Outside the energy shield, a gathering of ships from the Badoon, Rigellians, Galadorian Spaceknights, Spartoi and remaining Kree constantly batter the shield with all their weaponry, failing to get through. Suddenly, Nova appears with Drax and Gamora (both free of the Phalanx) along with two members of the Technarchy, including Warlock. Warlock infects Ultron with a techno-organic virus, which causes Ultron to flee.
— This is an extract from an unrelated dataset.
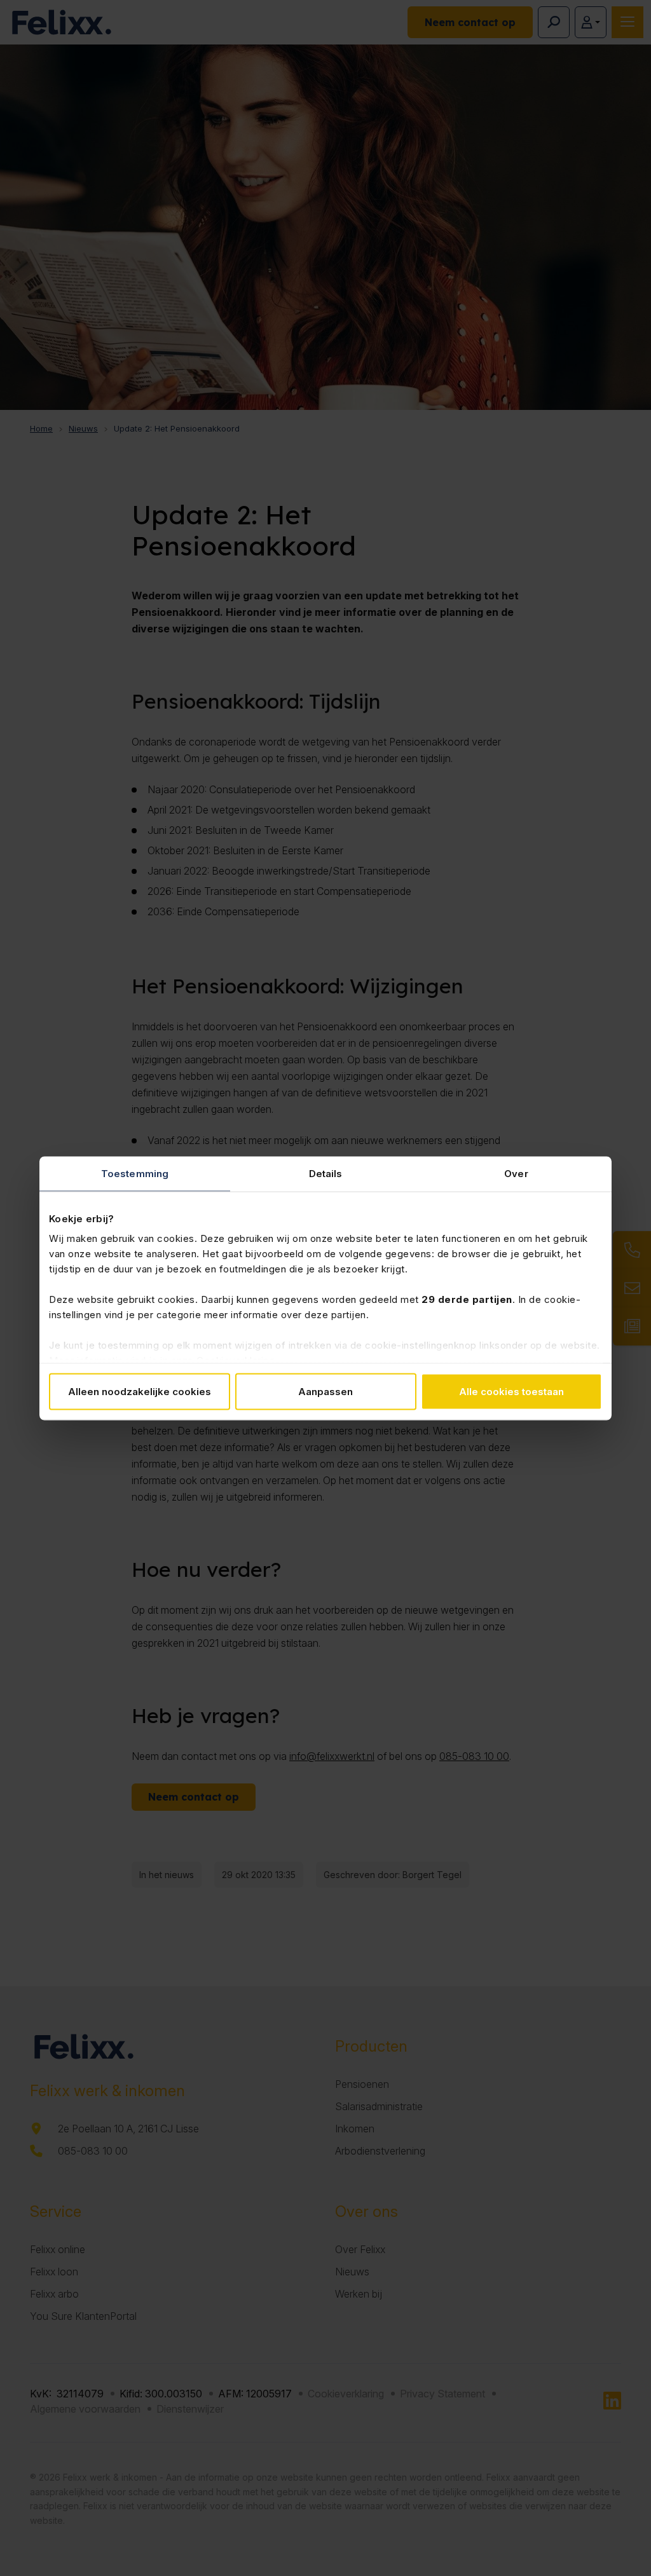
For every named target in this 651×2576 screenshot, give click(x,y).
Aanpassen (325, 1391)
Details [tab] (326, 1173)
As he departs, the High Evolutionary reveals that Adam is still alive and will continue to lead the group. It turns out that he was stored in the gems on the Quantum Bands Phyla-Vell wore. She returns his soul to his body. Ultron takes control of the Kree altered Sentries and forms one giant Ultron form. Adam and Phyla-Vell stand against him, and Adam transfers all the souls of the Kree lost in the Conquest to the Quantum Bands, energizing them and reforging Phyla-Vell's sword. She dealt the death blow to Ultron, after Wraith had used his Exolons to trap Ultron in his current body.

==Sequels and spin-offs==
The main characters in this story would go on to form the core of the new Guardians of the Galaxy, also written by Abnett and Lanning.

==Collected editions==

| Title | Material collected | Published date | ISBN |
| Annihilation: Conquest - Book 1 | Annihilation: Conquest Prologue, Annihilation: Conquest - Quasar #1-4, Annihilation: Conquest - Starlord #1-4, Annihilation Saga | Jan 23, 2008 | 978-0785127826 |
| Annihilation: Conquest - Book 2 | Annihilation: Conquest - Wraith #1-4, Nova #4-7, Annihilation: Conquest #1-6 | Jul 23, 2008 | 978-0785127161 |
| Nova Volume 1: Annihilation - Conquest | Nova (vol. 4) #1-7 | Dec 26, 2007 | 978-0785126317 |
| Nova Volume 2: Knowhere | Nova (vol. 4) #8-12 and Annual #1 | Jul, 23, 2008 | 978-0785126324 |
| Annihilation Modern Era Epic Collection: Conquest Prelude | Annihilation: Conquest Prologue, Annihilation: Conquest - Quasar #1-4, Annihilation: Conquest - Starlord #1-4, Annihilation Saga | Jun 9, 2026 | 978-1302967116 |
| Annihilation: Conquest Omnibus | Nova (vol. 4) #1–12, Annual #1; Annihilation: Conquest Prologue #1; Annihilation: Conquest – Star-Lord #1–4; Annihilation: Conquest – Quasar #1–4; Annihilation: Conquest – Wraith #1–4; Annihilation: Conquest #1–6; Annihilation Saga | Jun 17, 2015 | Aleksi Briclot cover: 978-0785192701 |
| May 12, 2021 | Aleksi Briclot cover: 978-1302929091 |
Clint Langley DM cover: 978-1302929107
| Aug 19, 2025 | Aleksi Briclot cover: 978-1302966324 |
Clint Langley DM cover: 978-1302966331

===In other media===
- The 2014 Guardians of the Galaxy film took some inspiration from this event, as well as the ongoing Guardians of the Galaxy series that spun out of it.

- In July 2023 Titan Books released a novelization of the event titled "Guardians of the Galaxy - Annihilation: Conquest" by Brendan Deneen.